▶ **Exercise requirements**
Could you restate the whole listing word for word?

▶ **Available records**
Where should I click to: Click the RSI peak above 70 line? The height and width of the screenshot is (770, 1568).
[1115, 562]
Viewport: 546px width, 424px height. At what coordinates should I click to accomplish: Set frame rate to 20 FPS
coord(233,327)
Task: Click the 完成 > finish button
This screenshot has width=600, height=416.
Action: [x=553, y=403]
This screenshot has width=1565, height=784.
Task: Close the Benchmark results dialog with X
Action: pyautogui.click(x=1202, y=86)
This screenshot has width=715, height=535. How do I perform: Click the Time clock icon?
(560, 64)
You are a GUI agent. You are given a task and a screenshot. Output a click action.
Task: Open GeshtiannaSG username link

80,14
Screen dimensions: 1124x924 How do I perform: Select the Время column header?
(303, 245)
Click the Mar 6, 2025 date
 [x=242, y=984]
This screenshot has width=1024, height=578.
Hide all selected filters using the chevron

▶ **Output for this task**
Where should I click to: Click the RSI peak above 70 line? The height and width of the screenshot is (770, 1568).
[1115, 562]
Viewport: 546px width, 424px height. At what coordinates should I click to accomplish: Set frame rate to 20 FPS
coord(233,327)
Task: Click the 完成 > finish button
This screenshot has width=600, height=416.
Action: [x=553, y=403]
This screenshot has width=1565, height=784.
Task: Close the Benchmark results dialog with X
Action: pyautogui.click(x=1202, y=86)
This screenshot has width=715, height=535. How do I perform: Click the Time clock icon?
(560, 64)
You are a GUI agent. You are given a task and a screenshot. Output a click action.
Task: Open GeshtiannaSG username link

80,14
Screen dimensions: 1124x924 How do I perform: Select the Время column header?
(303, 245)
Click the Mar 6, 2025 date
 [x=242, y=984]
This screenshot has width=1024, height=578.
Hide all selected filters using the chevron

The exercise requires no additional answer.